Hoofdstuk 7
Fayad sprak de woorden zo beslist dat Violets hart sneller ging slaan.
‘Conclusies? Wat voor conclusies? Waar heb je het over?’
‘Mijn wereld is anders dan de jouwe, prinses. Hier worden verstandshuwelijken gesloten. Het zijn contracten die families verbinden. Huwelijken van partners die elkaar in het gewone leven waarschijnlijk niet eens hadden ontmoet. Ze worden door vrienden en familie bij elkaar gebracht.’
‘En de vrouwen dan die een carrière hebben? Door je werk ontmoet je toch allerlei mensen?’
‘Zoveel zijn er niet. De families hier houden vaak nog vast aan oude tradities. Jouw familie, de Sayyids, probeert elke vorm van verandering tegen te houden,’ zei hij met een ongeduldig gebaar.
Blijkbaar was dit een belangrijk onderwerp voor hem.
‘Soms kun je niet verhinderen dat je tegen een paar schenen moet schoppen, denk ik – om iets voor elkaar te krijgen, bedoel ik,’ zei ze.

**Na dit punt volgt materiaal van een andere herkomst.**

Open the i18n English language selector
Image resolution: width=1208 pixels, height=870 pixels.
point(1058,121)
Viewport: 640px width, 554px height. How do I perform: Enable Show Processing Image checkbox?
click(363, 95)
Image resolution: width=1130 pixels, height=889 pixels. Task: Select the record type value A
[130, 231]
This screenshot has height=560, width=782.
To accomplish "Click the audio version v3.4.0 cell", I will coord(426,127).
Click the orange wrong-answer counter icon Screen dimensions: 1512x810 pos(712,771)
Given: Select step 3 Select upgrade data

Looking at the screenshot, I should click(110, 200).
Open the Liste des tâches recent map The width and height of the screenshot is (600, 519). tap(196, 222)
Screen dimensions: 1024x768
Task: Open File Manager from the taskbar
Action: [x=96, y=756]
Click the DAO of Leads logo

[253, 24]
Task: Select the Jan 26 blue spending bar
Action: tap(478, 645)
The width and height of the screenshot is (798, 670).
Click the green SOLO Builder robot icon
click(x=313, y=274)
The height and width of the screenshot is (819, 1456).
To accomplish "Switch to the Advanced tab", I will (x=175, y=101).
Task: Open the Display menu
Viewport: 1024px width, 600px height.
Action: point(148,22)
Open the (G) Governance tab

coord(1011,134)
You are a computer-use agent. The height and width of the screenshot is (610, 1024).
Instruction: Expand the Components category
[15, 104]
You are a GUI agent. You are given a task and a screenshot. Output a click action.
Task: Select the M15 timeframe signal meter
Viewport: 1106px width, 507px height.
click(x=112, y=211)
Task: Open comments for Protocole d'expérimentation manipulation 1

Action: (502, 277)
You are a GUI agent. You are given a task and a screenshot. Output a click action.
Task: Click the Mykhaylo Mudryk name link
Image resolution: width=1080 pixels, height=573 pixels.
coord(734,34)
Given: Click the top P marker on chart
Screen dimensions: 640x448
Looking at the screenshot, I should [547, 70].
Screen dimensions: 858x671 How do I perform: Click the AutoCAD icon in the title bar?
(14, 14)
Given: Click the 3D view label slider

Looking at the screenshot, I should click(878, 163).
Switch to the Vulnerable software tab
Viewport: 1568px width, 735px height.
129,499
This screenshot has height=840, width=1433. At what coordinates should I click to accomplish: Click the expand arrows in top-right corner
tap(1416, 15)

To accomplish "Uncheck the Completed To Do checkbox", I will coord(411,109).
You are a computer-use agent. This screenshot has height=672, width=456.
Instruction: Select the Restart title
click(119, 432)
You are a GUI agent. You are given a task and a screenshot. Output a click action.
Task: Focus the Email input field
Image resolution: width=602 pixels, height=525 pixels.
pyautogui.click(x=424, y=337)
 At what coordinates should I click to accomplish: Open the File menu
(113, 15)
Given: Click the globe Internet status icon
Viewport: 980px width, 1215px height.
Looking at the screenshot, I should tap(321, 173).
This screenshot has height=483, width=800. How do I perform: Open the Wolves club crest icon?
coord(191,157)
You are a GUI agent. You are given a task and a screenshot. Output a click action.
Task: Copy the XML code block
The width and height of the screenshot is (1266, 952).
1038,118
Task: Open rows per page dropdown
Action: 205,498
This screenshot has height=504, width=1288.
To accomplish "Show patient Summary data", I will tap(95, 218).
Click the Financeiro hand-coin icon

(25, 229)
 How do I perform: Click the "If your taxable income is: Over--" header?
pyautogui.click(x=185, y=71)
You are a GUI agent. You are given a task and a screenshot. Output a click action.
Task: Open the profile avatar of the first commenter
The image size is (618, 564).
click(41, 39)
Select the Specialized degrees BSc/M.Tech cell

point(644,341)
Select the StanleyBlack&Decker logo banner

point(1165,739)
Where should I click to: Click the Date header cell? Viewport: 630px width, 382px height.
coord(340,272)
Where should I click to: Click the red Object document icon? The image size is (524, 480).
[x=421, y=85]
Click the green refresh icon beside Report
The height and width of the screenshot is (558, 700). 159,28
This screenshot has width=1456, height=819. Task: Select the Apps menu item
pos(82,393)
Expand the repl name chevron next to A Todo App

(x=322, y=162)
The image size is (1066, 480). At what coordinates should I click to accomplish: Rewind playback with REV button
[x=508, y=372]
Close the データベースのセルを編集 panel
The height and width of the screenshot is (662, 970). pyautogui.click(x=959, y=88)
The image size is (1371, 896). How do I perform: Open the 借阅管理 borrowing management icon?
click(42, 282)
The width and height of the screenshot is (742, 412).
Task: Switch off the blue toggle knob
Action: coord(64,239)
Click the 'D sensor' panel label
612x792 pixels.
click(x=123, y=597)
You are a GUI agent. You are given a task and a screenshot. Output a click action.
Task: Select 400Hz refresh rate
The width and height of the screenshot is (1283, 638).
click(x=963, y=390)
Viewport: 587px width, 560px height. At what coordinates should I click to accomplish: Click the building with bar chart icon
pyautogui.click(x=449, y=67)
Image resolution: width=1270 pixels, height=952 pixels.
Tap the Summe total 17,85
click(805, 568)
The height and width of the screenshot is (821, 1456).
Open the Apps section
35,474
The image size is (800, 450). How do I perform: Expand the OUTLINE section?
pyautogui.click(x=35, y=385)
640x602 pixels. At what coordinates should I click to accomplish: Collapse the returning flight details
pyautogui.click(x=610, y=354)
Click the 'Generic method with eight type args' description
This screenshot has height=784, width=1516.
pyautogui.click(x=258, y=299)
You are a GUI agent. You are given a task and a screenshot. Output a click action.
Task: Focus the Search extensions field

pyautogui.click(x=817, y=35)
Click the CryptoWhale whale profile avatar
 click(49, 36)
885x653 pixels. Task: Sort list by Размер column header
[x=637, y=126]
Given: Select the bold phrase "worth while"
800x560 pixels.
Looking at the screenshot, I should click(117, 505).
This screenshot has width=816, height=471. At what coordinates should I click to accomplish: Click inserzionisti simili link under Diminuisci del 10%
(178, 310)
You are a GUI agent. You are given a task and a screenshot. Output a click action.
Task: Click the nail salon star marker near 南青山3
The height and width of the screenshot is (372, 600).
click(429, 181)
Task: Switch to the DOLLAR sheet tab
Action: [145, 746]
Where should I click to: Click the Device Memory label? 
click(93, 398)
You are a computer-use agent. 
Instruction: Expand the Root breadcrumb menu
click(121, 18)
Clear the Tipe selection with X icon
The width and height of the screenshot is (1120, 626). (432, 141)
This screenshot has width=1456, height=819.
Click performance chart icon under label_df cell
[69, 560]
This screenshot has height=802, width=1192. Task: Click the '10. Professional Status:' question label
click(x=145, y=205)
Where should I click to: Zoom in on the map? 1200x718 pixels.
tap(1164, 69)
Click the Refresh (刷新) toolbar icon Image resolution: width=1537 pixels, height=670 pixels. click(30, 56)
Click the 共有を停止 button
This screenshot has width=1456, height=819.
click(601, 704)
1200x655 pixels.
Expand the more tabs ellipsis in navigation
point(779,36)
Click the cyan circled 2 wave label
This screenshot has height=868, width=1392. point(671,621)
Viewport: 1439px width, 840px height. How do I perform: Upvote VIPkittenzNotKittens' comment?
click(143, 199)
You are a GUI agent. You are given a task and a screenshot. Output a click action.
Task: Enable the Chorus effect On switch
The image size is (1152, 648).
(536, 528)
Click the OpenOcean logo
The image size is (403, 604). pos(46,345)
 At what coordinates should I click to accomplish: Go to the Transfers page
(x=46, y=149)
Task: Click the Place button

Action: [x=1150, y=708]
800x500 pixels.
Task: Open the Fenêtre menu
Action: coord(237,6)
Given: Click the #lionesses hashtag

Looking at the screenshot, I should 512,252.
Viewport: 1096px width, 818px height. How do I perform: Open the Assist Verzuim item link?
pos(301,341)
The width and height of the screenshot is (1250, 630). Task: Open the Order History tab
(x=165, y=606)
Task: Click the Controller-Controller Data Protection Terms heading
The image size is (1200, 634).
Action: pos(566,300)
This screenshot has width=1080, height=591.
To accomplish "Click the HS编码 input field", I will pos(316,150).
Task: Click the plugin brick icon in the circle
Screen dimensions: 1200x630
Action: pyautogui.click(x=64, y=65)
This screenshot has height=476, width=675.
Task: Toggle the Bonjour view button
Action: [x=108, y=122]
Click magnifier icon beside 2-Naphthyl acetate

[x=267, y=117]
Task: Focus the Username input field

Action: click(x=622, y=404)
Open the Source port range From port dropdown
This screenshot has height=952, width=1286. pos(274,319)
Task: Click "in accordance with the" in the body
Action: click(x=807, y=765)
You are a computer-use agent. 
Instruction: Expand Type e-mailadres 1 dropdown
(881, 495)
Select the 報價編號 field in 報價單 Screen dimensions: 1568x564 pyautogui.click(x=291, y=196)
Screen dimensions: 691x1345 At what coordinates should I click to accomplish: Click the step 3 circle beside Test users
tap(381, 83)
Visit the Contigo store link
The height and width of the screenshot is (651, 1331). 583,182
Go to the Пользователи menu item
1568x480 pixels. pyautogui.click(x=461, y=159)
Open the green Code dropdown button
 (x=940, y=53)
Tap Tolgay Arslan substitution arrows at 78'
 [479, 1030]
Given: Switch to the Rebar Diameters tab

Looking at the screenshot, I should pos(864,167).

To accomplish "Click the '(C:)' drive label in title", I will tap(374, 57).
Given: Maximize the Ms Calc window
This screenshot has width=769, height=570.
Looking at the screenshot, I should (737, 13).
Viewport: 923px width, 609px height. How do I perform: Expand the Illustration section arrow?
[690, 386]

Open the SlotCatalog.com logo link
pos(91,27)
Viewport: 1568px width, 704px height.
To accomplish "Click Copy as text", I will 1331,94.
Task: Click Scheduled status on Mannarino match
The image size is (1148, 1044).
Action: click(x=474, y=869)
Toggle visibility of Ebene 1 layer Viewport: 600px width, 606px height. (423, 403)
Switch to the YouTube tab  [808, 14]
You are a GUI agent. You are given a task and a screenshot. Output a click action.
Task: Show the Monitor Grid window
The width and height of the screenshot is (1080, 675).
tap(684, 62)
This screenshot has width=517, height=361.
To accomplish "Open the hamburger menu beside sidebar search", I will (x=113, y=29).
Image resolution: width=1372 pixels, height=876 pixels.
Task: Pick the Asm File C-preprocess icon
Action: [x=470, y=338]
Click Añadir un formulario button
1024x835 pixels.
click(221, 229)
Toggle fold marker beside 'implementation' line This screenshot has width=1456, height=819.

‘Soms maakt dat de wond erger dan wanneer je daadwerkelijk tegen iemands schenen had geschopt, ben ik bang.’
‘Het spijt me. Ik weet hier natuurlijk helemaal niets zinnigs over te zeggen.’ Toch sprak ze even later verder. Het was simpelweg niet iets waarover ze haar mond kon houden. ‘Kun je iemand wel vertrouwen die vanwege politiek of geld geïnteresseerd is in een gearrangeerd huwelijk?’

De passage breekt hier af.